Carrington Bolton. J. Anal. Appl. Chem., v., No. 3. March, 1891.

We chronicle the publication of the following important bibliography:

4. A Guide to the Literature of Sugar. A book of reference for
chemists, botanists, librarians, manufacturers and planters, with
comprehensive subject index. By H. Ling Roth. London: Kegan Paul,
Trench, Trubner & Co. Limited. 1890. 8vo. Pp xvi-159.

This work contains more than 1,200 titles of books, pamphlets, and
papers relating to sugar. Many of the titles are supplemented with
brief abstracts. The alphabetical author catalogue is followed by a
chronological table and an analytical subject index. The compilation
extends to the beginning of the year 1885, and the author promises a
supplement and possibly an annual guide.

The ambitious work is useful but very incomplete. It does not include
glucose.
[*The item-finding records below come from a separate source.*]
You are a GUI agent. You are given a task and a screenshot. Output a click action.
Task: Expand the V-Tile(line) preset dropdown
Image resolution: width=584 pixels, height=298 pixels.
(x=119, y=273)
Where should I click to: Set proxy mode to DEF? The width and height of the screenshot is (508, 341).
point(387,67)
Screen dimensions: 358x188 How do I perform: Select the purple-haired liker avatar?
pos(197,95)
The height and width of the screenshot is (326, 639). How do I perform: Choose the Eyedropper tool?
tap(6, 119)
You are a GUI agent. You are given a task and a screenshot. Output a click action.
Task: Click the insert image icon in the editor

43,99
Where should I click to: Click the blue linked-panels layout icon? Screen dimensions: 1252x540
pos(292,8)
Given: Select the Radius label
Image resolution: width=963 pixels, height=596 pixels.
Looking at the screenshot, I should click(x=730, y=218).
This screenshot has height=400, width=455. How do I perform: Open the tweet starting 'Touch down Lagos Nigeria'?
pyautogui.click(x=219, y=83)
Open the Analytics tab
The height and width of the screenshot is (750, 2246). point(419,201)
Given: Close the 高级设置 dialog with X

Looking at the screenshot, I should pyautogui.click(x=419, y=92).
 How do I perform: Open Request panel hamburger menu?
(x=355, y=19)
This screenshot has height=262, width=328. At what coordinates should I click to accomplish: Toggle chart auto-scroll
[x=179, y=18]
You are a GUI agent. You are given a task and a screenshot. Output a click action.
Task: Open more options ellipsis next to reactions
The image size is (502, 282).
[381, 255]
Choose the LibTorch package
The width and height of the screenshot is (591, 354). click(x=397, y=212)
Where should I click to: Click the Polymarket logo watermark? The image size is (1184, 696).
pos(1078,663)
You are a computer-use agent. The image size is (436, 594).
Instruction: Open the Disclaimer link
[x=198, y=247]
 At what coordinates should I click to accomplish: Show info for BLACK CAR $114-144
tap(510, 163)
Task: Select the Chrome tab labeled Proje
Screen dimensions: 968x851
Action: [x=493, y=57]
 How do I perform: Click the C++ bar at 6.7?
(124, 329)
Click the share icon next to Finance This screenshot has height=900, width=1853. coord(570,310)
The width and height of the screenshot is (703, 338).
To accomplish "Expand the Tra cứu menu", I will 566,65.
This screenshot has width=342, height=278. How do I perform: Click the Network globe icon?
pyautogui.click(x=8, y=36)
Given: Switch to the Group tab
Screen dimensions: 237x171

The author gives a list of fifteen periodicals devoted to
sugar, and omits exactly fifteen more recorded in Bolton's _Catalogue
of Scientific and Technical Periodicals_ (1665-1882). Angelo Sala's
_Saccharologia_ is not named, though mentioned in Roscoe and
Schorlemmer and elsewhere.

Notwithstanding some blemishes, this work is indispensable to chemists
desirous of becoming familiar with the literature of sugar. It is to
be hoped that a second edition brought down to date may be issued by
the author.

5. A Bibliography of Ptomaines accompanies Professor Victor C.
Vaughan's work, Ptomaines and Leucomaines. Philadelphia, 1888. (Pages
296-814.) 8vo.

Chemists will hail with pleasure the announcement that a new
dictionary of solubilities is in progress by a competent hand.
Professor Arthur M. Comey, of Tufts College, College Hill, Mass.,
writes that the work he has undertaken will be as complete as
possible. "The very old matter which forms so large a part of Storer's
Dictionary will be referred to, and in important cases fully given.
Abbreviations will be freely used and formulæ will be given instead of
the chemical names of substances, in the body of the book. This is
found to be absolutely necessary in order to bring the work into a
convenient size for use ..., The arrangement will be strictly
alphabetical. References to original papers will be given in all cases

Professor Comey estimates his work will contain over
70,000 entries, and will make a volume of 1,500-1,700 pages.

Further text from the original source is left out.